Gantz spoke before the tribe of the Israeli center. The secular establishment which built the state and its institutions and still can’t accept that Likudniks, religious and Mizrahi Israelis, have an equal claim.
Those who choose their broad notion of Israeliness over a more religious identity of Jewishness pertain to the Israeli tribe. This was Tel Aviv and its suburbs. And overwhelmingly it was Ashkenazi Israel, as underlined by the fact that the man who actually holds the same political position as did Rabin – Labor Party leader Amir Peretz – wasn’t even invited to speak at the rally. This may have been more of an indication that Labor, with its paltry six seats in the Knesset, is historically finished. It also attested to the fact that Gantz’s Kahol Lavan, with its 33 seats, is the new center. But at least on a subconscious level, it was a repudiation of Peretz, the Moroccan-born politician from the Negev development town of Sderot, and his quest to make it in Israel’s political heartland.

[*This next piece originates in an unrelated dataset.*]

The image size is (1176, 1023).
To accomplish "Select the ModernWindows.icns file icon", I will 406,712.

But Peretz, even after shaving his bushy mustache off, simply doesn’t have what Gantz has — the patrician bearing, the piercing blue eyes, and the lieutenant-general epaulets that both he and Rabin wore as army chiefs of staff. Labor and Democratic Union activist were in the square, but they were there to pledge allegiance to the tribe’s new leader.

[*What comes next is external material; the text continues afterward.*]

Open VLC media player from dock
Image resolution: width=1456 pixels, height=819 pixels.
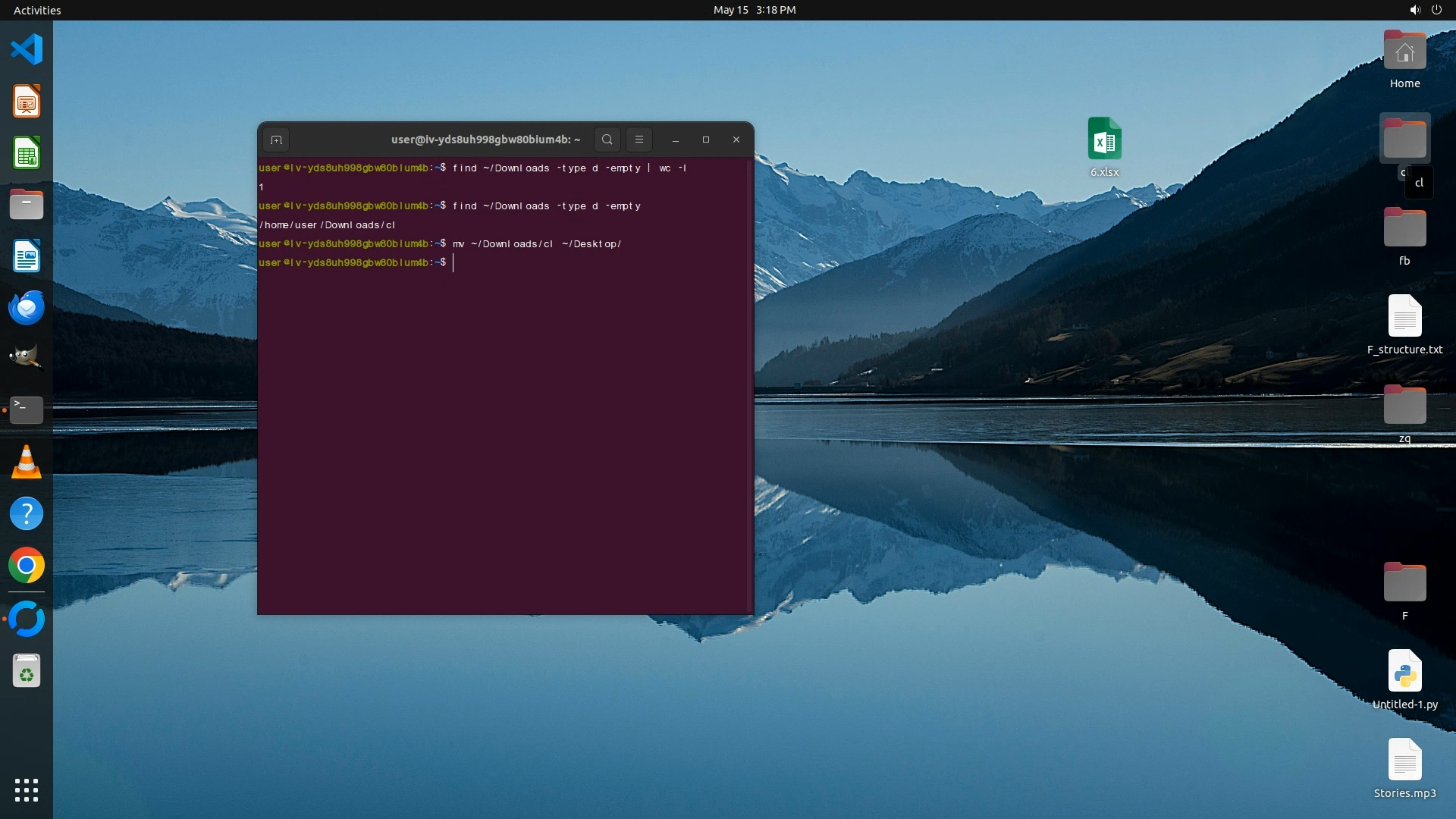click(27, 463)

“Yitzhak! The state is back! We won the election!” cried Shimon Sheves, Rabin’s right-hand man in his speech. Gantz hasn’t won the election. At best, he achieved a stalemate against Benjamin Netanyahu, but that couldn’t detract from the homecoming at Rabin Square. Because for the first time since Ehud Barak lost to Ariel Sharon in 2001, the Israeli tribe feels it has a leader again. Barak was the last politician that the tribe felt was a successor to Rabin.
None of the leaders of Labor and other centrist parties since had anything that came even close. Even Sharon, who left Likud in 2005, would always be an ex-Likudnik. As was Kadima’s Prime Minister Ehud Olmert. And since Shelly Yacimovich and Tzipi Livni are women and both Isaac Herzog and Yair Lapid are lightweights, none of them could take up Rabin’s mantle.
Certainly not Peretz from Sderot or Labor’s other “Moroccan”, businessman Avi Gabbay. Amram Mitzna was an ex-general as well, and he came from the right side of the tracks, but there was always something a bit too other-worldly, and probably too left-wing about him.
Gantz has not only the military credentials, but that same kind of diffident bashfulness and look of slight discomfort in the limelight as well as the ability to be a security hawk without veering too much to the right.
Gantz has yet to enter the prime minister’s office, but the Israeli tribe has been waiting for its white knight for so long and Gantz is the knight from central casting. This doesn’t mean he can hold on to his new title forever. Barak, who had literally received his officer’s rank from Rabin back in 1961 and been brought into politics by him in 1995, months before the assassination, lost the mantle after proving himself a failure as a prime minister who couldn’t hold on to office for even a few years. He never regained it and was tainted by serving for four years under Netanyahu as his defense minister.
Gantz could end up just like Barak. His coronation as the new leader of the tribe, at the Rabin memorial rally, comes with a warning: Give in to Netanyahu by agreeing to serve in his government, along with the ultra-Orthodox and the settlers, and you shall lose the right to be considered Rabin’s successor.